To find the Concavity, locate the x - values at which f " (x) = 0 or f " (x) does not exist.

f " (x) = 24x² - 8 = 0 ⟹ 24x² = 8 ⟹ x² = 1/3 ⟹ x = ± 1/√3.

Test intervals         x - Value                Polynomial or f " (x) value                   Conclusion

(- ∞, - 1/√3)            x = - 1            24(- 1)² - 8 = 24 - 8 = 16 > 0                Concave upward

(- 1/√3, 1/√3)          x = 0                   24(0)² - 8 = - 8 < 0                         Concave downward

(1/√3, ∞)                x = 1              24(1)² - 8 = 24 - 8 = 16 > 0                  Concave upward.

 

Points of Inflection : If (c, f(c)) is a point of inflection of the graph of f(x), then either f " (c) = 0 or f " (x) does not exist.

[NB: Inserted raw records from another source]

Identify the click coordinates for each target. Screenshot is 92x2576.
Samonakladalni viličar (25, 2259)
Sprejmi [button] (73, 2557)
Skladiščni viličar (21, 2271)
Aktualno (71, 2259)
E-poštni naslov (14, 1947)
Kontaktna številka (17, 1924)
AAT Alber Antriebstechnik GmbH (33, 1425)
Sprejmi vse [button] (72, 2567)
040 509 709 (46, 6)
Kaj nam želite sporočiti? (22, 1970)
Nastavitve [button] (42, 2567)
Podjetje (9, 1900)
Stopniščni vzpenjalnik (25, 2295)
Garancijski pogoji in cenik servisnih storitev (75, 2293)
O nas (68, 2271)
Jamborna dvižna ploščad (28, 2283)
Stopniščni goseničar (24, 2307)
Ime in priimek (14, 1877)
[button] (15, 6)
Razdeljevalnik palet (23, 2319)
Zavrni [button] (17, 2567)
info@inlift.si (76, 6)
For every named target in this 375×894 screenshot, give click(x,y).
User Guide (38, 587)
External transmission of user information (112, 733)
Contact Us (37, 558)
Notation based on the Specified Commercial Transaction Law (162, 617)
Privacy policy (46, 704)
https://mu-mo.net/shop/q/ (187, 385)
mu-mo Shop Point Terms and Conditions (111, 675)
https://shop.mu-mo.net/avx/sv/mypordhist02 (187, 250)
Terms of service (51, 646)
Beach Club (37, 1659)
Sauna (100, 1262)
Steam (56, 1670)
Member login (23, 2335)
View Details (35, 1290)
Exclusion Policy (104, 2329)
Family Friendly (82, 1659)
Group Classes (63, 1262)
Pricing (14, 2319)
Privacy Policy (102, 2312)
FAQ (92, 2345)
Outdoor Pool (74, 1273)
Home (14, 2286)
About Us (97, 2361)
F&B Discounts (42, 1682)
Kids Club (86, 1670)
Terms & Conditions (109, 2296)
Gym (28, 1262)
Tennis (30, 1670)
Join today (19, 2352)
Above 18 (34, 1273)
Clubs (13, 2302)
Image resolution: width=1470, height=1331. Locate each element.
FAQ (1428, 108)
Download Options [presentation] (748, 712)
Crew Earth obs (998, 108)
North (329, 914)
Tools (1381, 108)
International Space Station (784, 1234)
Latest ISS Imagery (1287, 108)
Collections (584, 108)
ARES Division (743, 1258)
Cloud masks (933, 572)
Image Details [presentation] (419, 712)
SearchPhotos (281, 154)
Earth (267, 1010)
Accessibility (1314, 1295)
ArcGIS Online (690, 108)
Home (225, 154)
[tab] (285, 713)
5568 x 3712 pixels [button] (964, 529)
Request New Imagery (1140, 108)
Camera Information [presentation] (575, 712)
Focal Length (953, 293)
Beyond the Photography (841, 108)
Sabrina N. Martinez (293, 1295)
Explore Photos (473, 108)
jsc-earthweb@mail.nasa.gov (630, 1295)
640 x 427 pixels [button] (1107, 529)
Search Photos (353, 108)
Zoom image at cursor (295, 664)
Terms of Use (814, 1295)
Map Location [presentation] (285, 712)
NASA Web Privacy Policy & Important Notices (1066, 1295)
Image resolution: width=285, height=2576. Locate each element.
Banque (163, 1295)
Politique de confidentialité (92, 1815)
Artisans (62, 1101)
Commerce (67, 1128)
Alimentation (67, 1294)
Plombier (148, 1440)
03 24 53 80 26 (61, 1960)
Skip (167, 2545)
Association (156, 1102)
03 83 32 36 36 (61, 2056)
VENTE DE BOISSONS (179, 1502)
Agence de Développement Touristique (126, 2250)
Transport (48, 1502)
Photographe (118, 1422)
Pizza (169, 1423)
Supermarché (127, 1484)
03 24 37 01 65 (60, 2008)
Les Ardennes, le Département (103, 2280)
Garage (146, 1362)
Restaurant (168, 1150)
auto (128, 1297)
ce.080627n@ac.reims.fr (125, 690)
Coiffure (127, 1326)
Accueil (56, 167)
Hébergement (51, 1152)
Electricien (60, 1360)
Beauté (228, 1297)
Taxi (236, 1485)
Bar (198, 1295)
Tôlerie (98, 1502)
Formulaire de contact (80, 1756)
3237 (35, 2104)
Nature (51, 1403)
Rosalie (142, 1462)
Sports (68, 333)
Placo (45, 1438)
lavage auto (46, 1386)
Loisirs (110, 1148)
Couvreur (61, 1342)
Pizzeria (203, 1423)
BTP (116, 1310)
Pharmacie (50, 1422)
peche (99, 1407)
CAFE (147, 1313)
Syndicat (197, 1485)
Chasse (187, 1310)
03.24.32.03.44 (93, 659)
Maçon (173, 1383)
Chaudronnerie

f " (x) = 24x² - 8 = 0 ⟹ 24x² = 8 ⟹ x² = 1/3 ⟹ x = ± 1/√3.

If x = - 1/√3 then, f(- 1/√3) = 2(- 1/√3)⁴ - 4(- 1/√3)² + 6 = 2/9 - 4/3 + 6 = (2 - 12 + 54)/9 = 44/9.

If x = 1/√3 then, f(1/√3) = 2(1/√3)⁴ - 4(1/√3)² + 6 = 2/9 - 4/3 + 6 = (2 - 12 + 54)/9 = 44/9.

The Inflection points are (- 1/√3, 44/9) and (1/√3, 44/9).